Nordio ha parlato di una situazione «paradossale», in cui ogni ipotesi comporta un rischio di ingiustizia: «O è vera la prima indagine, e allora in questo secondo momento c'è una persona che sta subendo una indagine costosissima in termini umani, finanziari e di immagine che gli rovinerà la vita. Oppure è vera la seconda ipotesi e allora quel poveretto che è stato incarcerato per dieci anni, se fosse in ipotesi innocente, ha subito un'ingiustizia colossale».
Il ministro ha ribadito la necessità di intervenire ogni volta che emergono nuovi elementi che possano scagionare un condannato. «Dal mio punto di vista è sempre necessario rivedere un processo dove c'è una persona condannata se emergono nuove prove che dimostrano la sua innocenza», ha affermato.
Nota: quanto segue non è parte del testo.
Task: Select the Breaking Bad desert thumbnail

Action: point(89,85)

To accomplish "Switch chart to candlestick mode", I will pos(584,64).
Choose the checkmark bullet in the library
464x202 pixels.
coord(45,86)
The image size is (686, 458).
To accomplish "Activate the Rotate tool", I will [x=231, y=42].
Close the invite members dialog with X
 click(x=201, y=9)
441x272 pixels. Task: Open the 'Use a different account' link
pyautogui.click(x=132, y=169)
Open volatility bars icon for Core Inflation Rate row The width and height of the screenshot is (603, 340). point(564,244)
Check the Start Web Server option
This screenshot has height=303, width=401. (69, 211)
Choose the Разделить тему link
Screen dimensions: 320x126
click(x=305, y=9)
Il ministro ha poi concluso con un monito: «Se fossero sbagliate entrambe le ipotesi ci troveremmo davanti a un doppio errore giudiziario di cui alla fine nessuno risponderà».
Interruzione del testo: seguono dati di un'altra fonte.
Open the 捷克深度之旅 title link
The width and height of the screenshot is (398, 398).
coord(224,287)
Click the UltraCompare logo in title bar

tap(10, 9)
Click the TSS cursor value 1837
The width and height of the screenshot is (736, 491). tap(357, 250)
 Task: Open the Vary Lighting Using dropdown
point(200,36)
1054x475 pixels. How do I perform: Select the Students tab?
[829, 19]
Le parole di Nordio si inseriscono nel solco di quanto già dichiarato alcuni giorni fa, quando aveva invitato a «non accanirsi sulla ricerca della verità a ogni costo», ma a farlo «solo quando emergono dubbi fondati sulla colpevolezza del primo imputato».
Attraverso una nota, gli avvocati di Andrea Sempio – il 37enne nuovamente indagato, dopo due archiviazioni (ora al centro di un’altra indagine della Procura di Brescia), per omicidio in concorso nella nuova inchiesta della Procura di Pavia – hanno detto di condividere le dichiarazioni del ministro Nordio. «Pur senza entrare nel merito delle prove processuali, (il Ministro, ndr) ha bene scisso i due piani – dichiarano gli avvocati Liborio Cataliotti e Angela Taccia – il giudicato formatosi a carico di Alberto Stasi e la nuova indagine. Solo una previa rivalutazione del primo, fondata su prove di innocenza, potrebbe anche razionalmente e non solo giuridicamente, giustificare una nuova indagine, vieppiù in relazione ad un reato che quel giudicato ha ritenuto mono soggettivo, cioè commesso da una sola persona».